Multi-physics DONJON5 reactor models for improved fuel cycle simulation with CLASS

Abstract

This work investigates reactor model biases and their consequences in nuclear scenario simulations. Usually, the models for Pressurized Water Reactors are based on infinite 2D assembly depletion simulations, but recent work has shown the importance of 3D complete core simulation for uncertainty reduction. The consideration of a whole core leads to new reactor parameters in the simulations that may bring additional biases. The fuel temperature distribution is one of them, and previous work considered isothermal reactors, leading to probable uncertainties in spent fuel inventory at reactor discharge.
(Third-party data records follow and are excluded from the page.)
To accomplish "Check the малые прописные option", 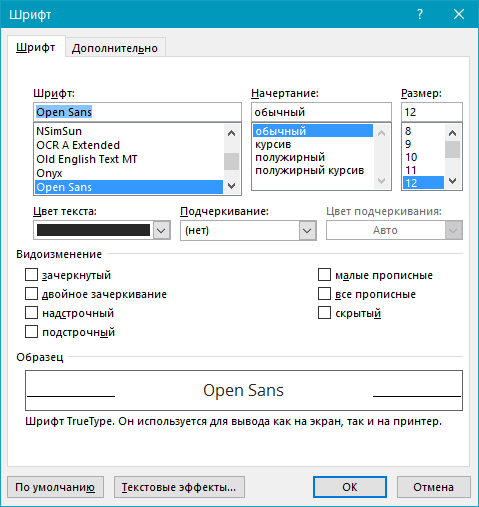I will [324, 275].
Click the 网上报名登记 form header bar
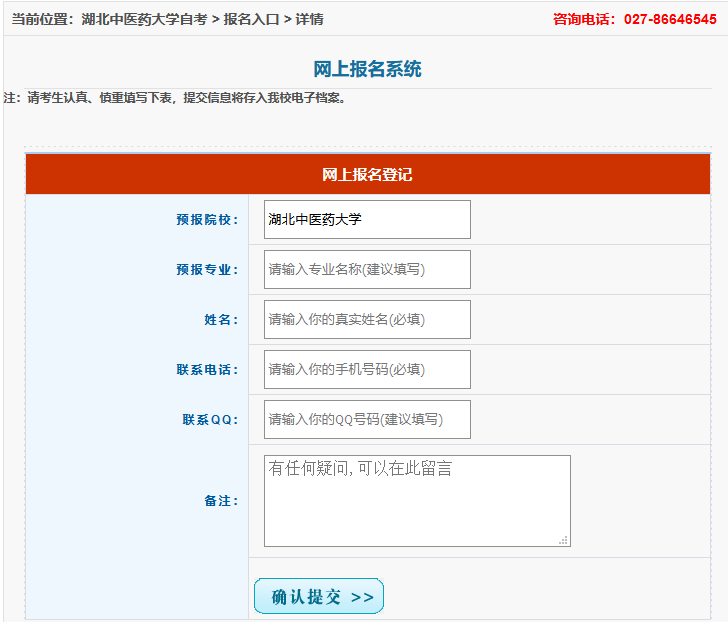Viewport: 728px width, 622px height. point(367,175)
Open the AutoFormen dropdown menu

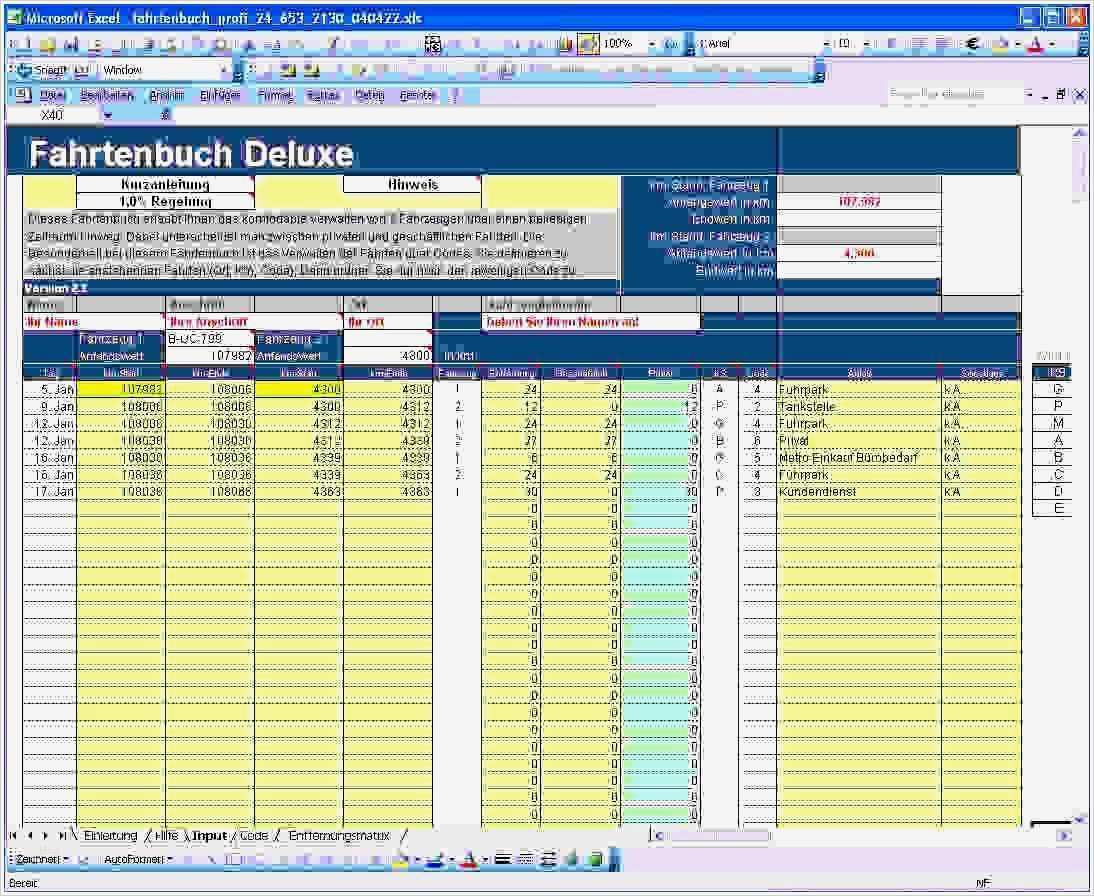coord(138,859)
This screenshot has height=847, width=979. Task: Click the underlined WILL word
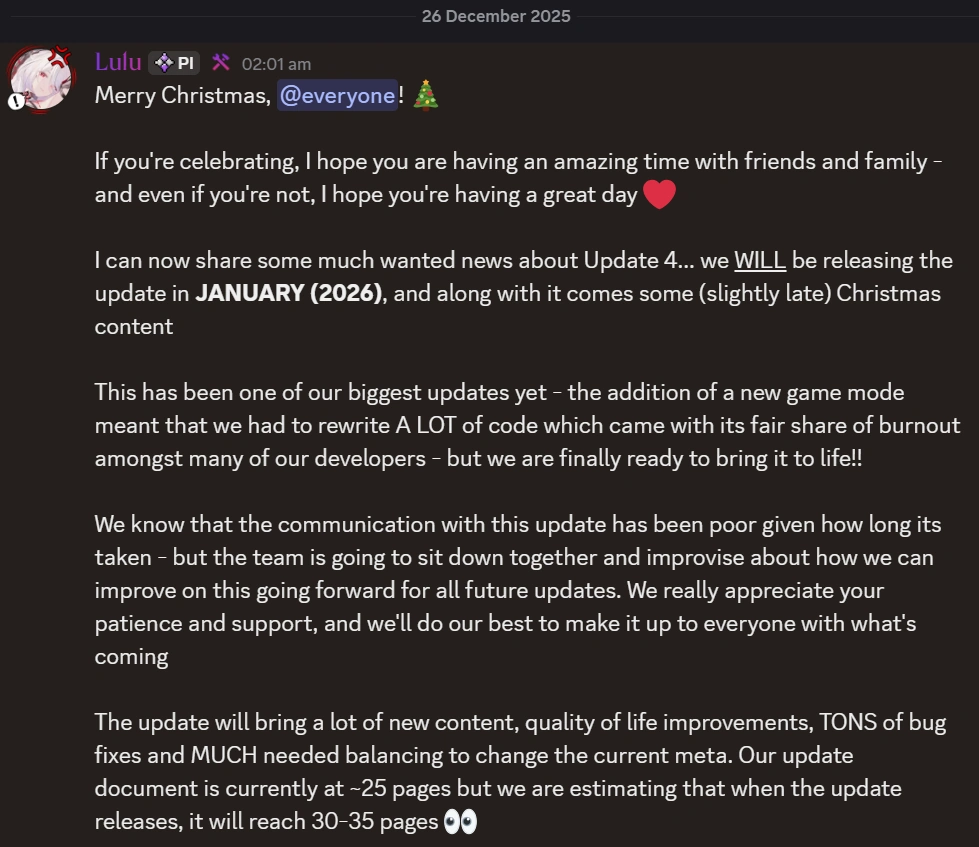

To quantify those biases and their propagation in a full scenario simulation, new advanced reactor models have been developed, based on neutronics and thermal-hydraulics couplings at the core level performed with DONJON5. Results show that the plutonium isotopic quality of spent fuel is biased for an isothermal core, with values systematically higher than for multi-physics calculations. In order to propagate those discrepancies in fuel cycle simulations that involve plutonium recycling in PWR MOX fuels, the coupling between CLASS and DONJON was renewed in order to add new fuel parameters such as the fuel temperature in the core burn-up simulation. A new methodology for data interpolation from lattice calculation has been implemented that allows acceptable computational time for DONJON5 calculations that are done within the fuel cycle simulation performed by CLASS. Comparison between isothermal and multi-physics reactor models for advanced scenario simulations performed with CLASS shows that the isothermal hypothesis leads to biases up to 10% for plutonium inventory in the UOX spent fuel stockpile, comparable with biases associated with other reactor parameters such as the loading pattern.